Stored data entries
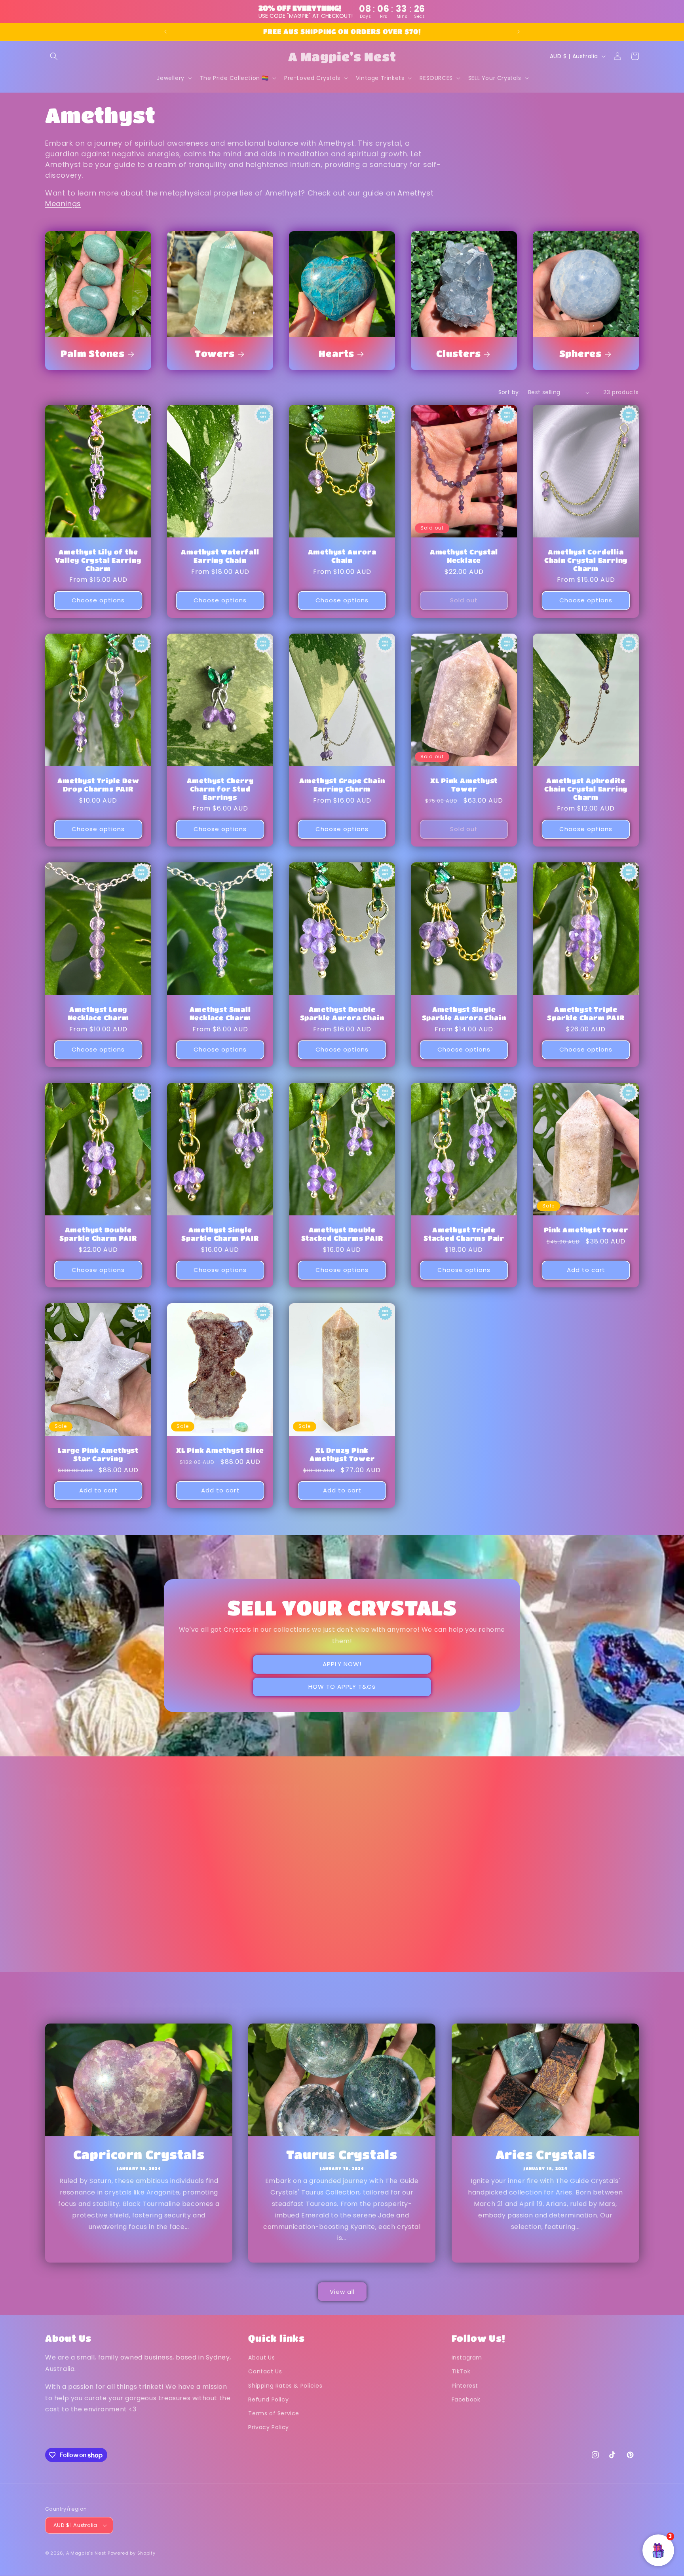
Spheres (580, 353)
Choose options (98, 600)
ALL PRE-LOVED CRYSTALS (98, 1951)
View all (342, 2291)
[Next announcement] (518, 31)
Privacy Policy (268, 2427)
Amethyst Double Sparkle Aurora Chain (342, 1013)
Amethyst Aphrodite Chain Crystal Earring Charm (585, 789)
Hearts (336, 353)
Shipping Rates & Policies (285, 2386)
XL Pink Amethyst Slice (220, 1450)
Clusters (458, 353)
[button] (54, 56)
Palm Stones (93, 353)
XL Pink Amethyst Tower (464, 785)
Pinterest (465, 2386)
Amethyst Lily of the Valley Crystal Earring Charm (98, 560)
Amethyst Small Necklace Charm (220, 1013)
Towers (215, 353)
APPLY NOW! (342, 1664)
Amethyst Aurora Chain (342, 556)
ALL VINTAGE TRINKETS (220, 1951)
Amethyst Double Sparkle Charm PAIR (98, 1234)
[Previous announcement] (165, 31)
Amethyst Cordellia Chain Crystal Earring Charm (585, 560)
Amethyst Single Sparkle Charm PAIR (219, 1234)
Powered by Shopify (132, 2553)
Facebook (466, 2399)
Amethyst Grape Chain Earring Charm (342, 785)
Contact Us (265, 2371)
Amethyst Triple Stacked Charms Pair (464, 1234)
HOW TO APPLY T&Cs (342, 1686)
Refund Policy (268, 2399)
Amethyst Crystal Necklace (464, 556)
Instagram (467, 2357)
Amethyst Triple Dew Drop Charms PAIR (98, 785)
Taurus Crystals (342, 2154)
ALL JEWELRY (580, 1945)
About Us (261, 2357)
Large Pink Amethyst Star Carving (98, 1454)
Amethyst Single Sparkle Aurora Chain (464, 1013)
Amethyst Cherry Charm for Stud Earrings (220, 789)
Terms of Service (273, 2413)
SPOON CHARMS (336, 1945)
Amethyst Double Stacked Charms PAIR (342, 1234)
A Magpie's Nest (86, 2553)
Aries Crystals (545, 2154)
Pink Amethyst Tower (586, 1230)
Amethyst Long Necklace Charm (98, 1013)
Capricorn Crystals (139, 2154)
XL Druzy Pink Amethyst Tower (342, 1454)
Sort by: (509, 392)
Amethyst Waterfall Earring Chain (220, 556)
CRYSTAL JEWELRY (464, 1945)
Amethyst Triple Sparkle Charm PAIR (585, 1013)
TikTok (461, 2371)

## TASK DESCRIPTION
Could you reproduce the records above exactly, leaving out the pictures?

## ANSWER TO THIS PROBLEM
Spheres (580, 353)
Choose options (98, 600)
ALL PRE-LOVED CRYSTALS (98, 1951)
View all (342, 2291)
[Next announcement] (518, 31)
Privacy Policy (268, 2427)
Amethyst Double Sparkle Aurora Chain (342, 1013)
Amethyst Aphrodite Chain Crystal Earring Charm (585, 789)
Hearts (336, 353)
Shipping Rates & Policies (285, 2386)
XL Pink Amethyst Slice (220, 1450)
Clusters (458, 353)
[button] (54, 56)
Palm Stones (93, 353)
XL Pink Amethyst Tower (464, 785)
Pinterest (465, 2386)
Amethyst Lily of the Valley Crystal Earring Charm (98, 560)
Amethyst Small Necklace Charm (220, 1013)
Towers (215, 353)
APPLY NOW! (342, 1664)
Amethyst Aurora Chain (342, 556)
ALL VINTAGE TRINKETS (220, 1951)
Amethyst Double Sparkle Charm PAIR (98, 1234)
[Previous announcement] (165, 31)
Amethyst Cordellia Chain Crystal Earring Charm (585, 560)
Amethyst Single Sparkle Charm PAIR (219, 1234)
Powered by Shopify (132, 2553)
Facebook (466, 2399)
Amethyst Grape Chain Earring Charm (342, 785)
Contact Us (265, 2371)
Amethyst Triple Stacked Charms Pair (464, 1234)
HOW TO APPLY T&Cs (342, 1686)
Refund Policy (268, 2399)
Amethyst Crystal Necklace (464, 556)
Instagram (467, 2357)
Amethyst Triple Dew Drop Charms PAIR (98, 785)
Taurus Crystals (342, 2154)
ALL JEWELRY (580, 1945)
About Us (261, 2357)
Large Pink Amethyst Star Carving (98, 1454)
Amethyst Single Sparkle Aurora Chain (464, 1013)
Amethyst Cherry Charm for Stud Earrings (220, 789)
Terms of Service (273, 2413)
SPOON CHARMS (336, 1945)
Amethyst Double Stacked Charms PAIR (342, 1234)
A Magpie's Nest (86, 2553)
Aries Crystals (545, 2154)
Pink Amethyst Tower (586, 1230)
Amethyst Long Necklace Charm (98, 1013)
Capricorn Crystals (139, 2154)
XL Druzy Pink Amethyst Tower (342, 1454)
Sort by: (509, 392)
Amethyst Waterfall Earring Chain (220, 556)
CRYSTAL JEWELRY (464, 1945)
Amethyst Triple Sparkle Charm PAIR (585, 1013)
TikTok (461, 2371)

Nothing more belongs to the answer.